Young Athlete

Specializing in Sports: The Young Athlete

It has become common for children and teens to  start specializing in sports at a younger and younger age. Dance, hockey, cheer, field hockey, soccer, you name it – kids are narrowing in on their favourite sports at a young age. Like anything in life, there are pros and cons to this approach. On the one hand, this early specialization allows them to spend more time in their target sport and learn the specific skills needed and as such, individuals become stronger more quickly.

 

On the other hand, early specialization can lead to overdevelopment in some areas and underdevelopment in others. In addition to early specialization, we also see a trend towards extended competition and training seasons. Hockey used to be a winter sport but now includes year-round ice time to improve skill development, leading to overuse and repetitive strain injuries, especially in young children who are still growing and developing.

 

The good news is that there are some strategies you can use to help combat the year-round training model that has evolved. Because each young athlete has their own goals and skill level, it’s essential to consider those things when planning an approach to becoming more well-rounded.
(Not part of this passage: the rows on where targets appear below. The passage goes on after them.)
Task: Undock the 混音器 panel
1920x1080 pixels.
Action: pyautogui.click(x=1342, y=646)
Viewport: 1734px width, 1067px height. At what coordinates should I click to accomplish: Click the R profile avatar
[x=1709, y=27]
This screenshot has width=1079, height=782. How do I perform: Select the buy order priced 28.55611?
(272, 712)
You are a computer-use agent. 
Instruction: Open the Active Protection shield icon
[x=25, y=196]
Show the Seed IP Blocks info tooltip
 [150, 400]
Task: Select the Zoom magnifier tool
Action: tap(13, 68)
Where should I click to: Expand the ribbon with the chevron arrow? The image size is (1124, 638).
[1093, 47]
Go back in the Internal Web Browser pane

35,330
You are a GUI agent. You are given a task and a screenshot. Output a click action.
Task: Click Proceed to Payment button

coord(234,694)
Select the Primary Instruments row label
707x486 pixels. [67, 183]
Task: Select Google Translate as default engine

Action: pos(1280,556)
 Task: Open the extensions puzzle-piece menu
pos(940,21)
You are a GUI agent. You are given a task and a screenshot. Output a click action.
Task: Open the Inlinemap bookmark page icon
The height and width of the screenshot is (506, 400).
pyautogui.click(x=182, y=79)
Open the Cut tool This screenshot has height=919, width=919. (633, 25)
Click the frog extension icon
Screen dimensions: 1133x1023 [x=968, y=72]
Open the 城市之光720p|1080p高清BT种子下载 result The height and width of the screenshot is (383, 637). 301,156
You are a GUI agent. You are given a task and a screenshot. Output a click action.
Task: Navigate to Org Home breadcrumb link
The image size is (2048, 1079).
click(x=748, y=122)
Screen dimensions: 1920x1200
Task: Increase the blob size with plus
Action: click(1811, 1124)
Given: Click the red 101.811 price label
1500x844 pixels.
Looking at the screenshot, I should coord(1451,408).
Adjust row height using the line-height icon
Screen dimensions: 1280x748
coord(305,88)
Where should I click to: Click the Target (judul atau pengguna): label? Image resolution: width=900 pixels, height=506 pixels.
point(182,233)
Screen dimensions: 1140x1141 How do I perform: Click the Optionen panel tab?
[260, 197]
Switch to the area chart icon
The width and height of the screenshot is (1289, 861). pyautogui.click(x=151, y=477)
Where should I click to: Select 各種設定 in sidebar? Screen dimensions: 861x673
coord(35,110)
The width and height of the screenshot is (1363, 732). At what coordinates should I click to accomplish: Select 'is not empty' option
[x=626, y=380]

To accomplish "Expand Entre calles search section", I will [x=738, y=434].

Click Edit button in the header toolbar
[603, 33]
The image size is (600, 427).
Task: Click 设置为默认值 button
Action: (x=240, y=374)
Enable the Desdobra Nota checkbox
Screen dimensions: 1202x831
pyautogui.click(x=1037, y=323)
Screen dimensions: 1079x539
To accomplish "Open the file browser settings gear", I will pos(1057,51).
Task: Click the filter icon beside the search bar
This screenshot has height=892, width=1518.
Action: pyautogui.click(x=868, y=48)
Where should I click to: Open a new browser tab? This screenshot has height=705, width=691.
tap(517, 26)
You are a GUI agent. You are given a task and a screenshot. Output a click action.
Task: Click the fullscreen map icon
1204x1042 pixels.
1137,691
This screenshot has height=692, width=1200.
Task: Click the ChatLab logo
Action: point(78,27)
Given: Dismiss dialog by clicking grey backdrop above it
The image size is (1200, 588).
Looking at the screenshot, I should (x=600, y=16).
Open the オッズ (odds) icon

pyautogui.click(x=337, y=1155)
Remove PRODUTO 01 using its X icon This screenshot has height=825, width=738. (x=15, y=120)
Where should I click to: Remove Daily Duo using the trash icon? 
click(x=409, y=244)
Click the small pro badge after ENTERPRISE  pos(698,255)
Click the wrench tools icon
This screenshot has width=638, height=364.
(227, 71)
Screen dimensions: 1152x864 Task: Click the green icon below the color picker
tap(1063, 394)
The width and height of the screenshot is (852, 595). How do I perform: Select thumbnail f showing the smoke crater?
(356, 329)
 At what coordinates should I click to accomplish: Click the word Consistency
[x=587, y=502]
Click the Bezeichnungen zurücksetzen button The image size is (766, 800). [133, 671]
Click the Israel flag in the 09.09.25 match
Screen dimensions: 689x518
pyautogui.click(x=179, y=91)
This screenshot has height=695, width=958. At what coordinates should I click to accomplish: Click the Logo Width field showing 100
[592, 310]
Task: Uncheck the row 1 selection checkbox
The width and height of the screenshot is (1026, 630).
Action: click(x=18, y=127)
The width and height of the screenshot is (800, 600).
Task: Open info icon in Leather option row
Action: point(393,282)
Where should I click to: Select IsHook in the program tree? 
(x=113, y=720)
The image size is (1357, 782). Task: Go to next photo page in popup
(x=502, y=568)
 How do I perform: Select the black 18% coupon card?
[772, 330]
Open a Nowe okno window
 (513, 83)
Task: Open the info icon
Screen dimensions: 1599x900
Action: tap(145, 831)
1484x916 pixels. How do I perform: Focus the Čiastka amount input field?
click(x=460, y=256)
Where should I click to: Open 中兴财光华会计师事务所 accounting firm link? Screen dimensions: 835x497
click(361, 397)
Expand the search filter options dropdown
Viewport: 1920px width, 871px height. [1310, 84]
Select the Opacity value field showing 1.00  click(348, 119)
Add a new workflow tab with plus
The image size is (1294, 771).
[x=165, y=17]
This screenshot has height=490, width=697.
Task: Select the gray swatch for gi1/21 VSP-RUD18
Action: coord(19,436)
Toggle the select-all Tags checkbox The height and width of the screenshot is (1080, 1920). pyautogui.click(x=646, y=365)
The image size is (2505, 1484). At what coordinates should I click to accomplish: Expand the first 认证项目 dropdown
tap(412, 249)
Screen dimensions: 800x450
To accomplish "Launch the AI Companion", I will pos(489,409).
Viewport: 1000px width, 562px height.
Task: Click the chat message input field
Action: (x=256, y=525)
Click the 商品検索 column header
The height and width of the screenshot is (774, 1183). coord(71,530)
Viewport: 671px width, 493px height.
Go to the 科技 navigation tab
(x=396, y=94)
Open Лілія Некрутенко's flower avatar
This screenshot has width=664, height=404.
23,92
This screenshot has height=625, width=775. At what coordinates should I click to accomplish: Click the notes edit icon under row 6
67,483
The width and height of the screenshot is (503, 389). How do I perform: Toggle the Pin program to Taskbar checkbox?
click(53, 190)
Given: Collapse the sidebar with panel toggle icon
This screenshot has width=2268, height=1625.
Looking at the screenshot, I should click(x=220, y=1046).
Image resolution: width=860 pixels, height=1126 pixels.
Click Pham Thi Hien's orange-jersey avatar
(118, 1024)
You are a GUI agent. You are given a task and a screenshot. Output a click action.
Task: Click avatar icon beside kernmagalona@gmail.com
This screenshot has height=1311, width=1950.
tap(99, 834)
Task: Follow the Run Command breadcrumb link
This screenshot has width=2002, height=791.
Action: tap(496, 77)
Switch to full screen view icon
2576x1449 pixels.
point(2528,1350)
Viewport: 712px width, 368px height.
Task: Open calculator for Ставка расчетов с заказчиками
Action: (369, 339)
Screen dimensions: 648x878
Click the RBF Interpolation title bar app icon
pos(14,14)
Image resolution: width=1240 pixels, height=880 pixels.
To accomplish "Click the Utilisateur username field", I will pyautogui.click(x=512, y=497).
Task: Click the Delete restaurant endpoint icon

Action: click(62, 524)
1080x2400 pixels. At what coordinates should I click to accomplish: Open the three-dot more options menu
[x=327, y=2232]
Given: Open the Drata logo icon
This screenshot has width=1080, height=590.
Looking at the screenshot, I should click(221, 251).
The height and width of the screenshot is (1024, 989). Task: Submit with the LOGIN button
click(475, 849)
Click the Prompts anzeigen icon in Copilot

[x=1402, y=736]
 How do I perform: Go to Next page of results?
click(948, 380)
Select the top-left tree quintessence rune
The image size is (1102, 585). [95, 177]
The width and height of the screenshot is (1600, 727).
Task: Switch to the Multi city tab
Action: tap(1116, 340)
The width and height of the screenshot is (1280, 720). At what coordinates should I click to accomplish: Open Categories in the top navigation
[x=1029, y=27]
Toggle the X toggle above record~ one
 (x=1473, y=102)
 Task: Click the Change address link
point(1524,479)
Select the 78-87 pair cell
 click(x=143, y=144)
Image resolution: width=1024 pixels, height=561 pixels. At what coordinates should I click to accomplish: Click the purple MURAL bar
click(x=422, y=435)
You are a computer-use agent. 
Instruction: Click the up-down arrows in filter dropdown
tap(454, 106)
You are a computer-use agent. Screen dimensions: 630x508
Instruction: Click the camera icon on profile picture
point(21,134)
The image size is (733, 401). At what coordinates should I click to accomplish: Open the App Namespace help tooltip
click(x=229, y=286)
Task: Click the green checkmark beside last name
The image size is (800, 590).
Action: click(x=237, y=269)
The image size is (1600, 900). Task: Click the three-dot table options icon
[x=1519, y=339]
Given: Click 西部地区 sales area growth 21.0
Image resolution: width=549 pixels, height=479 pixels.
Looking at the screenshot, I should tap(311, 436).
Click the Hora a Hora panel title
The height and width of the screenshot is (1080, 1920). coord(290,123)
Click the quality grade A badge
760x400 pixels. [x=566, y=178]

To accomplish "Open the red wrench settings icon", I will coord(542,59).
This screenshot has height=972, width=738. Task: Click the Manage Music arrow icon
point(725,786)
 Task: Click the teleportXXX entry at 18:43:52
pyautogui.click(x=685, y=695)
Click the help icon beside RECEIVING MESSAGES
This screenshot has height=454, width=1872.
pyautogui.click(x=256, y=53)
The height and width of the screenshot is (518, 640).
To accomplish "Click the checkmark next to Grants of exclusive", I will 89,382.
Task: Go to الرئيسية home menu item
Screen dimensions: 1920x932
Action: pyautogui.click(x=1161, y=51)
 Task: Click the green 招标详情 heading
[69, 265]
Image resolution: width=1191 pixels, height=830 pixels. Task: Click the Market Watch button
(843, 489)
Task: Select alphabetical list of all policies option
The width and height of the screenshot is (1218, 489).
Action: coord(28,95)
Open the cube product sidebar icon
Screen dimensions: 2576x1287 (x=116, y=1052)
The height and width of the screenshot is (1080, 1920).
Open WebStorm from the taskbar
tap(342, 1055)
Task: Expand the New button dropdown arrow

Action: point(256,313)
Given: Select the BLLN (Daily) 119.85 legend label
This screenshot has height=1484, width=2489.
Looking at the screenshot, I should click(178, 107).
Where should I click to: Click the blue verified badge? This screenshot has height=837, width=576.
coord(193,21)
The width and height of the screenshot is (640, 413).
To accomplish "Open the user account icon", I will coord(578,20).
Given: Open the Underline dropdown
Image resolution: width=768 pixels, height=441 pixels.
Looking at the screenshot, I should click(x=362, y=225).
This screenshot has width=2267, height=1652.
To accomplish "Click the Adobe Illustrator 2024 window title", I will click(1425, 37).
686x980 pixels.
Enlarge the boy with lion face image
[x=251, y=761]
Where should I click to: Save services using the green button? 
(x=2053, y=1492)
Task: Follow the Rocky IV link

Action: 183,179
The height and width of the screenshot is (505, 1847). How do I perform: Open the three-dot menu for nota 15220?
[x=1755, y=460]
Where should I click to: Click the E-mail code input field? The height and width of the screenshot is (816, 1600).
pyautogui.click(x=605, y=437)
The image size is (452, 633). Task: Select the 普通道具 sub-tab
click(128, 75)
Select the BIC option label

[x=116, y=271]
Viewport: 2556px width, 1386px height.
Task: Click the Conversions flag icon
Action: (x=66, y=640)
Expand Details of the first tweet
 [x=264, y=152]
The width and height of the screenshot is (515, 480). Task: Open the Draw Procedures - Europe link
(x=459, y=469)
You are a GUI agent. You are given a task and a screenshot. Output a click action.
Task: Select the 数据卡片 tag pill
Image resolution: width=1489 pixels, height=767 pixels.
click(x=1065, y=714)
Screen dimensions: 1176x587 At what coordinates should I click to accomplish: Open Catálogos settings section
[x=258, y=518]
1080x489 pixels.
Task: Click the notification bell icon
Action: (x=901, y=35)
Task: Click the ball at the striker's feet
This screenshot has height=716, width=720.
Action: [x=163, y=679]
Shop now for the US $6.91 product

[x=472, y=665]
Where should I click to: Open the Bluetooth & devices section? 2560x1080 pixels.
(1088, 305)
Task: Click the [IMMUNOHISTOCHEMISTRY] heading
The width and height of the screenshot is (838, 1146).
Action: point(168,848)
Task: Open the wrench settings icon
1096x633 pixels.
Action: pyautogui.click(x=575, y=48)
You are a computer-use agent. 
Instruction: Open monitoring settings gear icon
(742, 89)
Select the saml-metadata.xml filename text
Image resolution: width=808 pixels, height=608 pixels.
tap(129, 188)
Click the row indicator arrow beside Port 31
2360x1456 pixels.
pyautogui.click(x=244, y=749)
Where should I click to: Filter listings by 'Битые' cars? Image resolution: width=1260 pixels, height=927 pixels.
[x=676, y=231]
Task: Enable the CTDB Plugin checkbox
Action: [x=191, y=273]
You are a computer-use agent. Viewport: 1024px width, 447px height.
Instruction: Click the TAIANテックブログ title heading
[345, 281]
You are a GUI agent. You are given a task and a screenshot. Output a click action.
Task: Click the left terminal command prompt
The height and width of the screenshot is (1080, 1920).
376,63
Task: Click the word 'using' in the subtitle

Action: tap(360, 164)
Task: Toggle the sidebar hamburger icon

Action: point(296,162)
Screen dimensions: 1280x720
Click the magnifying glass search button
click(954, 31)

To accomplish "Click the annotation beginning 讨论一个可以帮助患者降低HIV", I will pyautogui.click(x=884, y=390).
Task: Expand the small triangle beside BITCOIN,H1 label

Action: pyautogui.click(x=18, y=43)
Below are the top three strategies that can be used to build strong, resilient young athletes and combat Specializing in Sports:

 

  1. Diversify Where Possible: A great example is joining school sports outside your typical sport of choice, which will add in conditioning that challenges other muscles groups.

 

  1. Include Cross Training: Cross training can be more sport specific but will include things like traditional strength training, cardio or bodyweight exercises to challenge different muscle groups.

 

  1. Focus on Nutrition and Rest: This is a very underutilized aspect of injury prevention. When looking at young athletes, we not only want to make sure they are balancing their energy output but also their energy input. Getting enough calories and a variety of fruits and vegetables can help support a growing athlete. Rest helps prevent injuries by allowing tissue damage to heal before increasing the demand on that tissue.

 

Overall the goals of each of these suggestions is to:

 

  • Include other sports with less mental pressure involved
  • Include other activities that challenge muscle groups differently, and change the angle of force production to help balance out muscle development
  • Improve overall conditioning without increasing the volume of sport-specific training.

 

In the end, the benefit of incorporating these rules is that it not only can decrease risk of injury but can also lead to improvement in each child’s preferred sport.  Specializing in Sports early on isn’t going away, so improving overall development is going to become a key factor to long term success.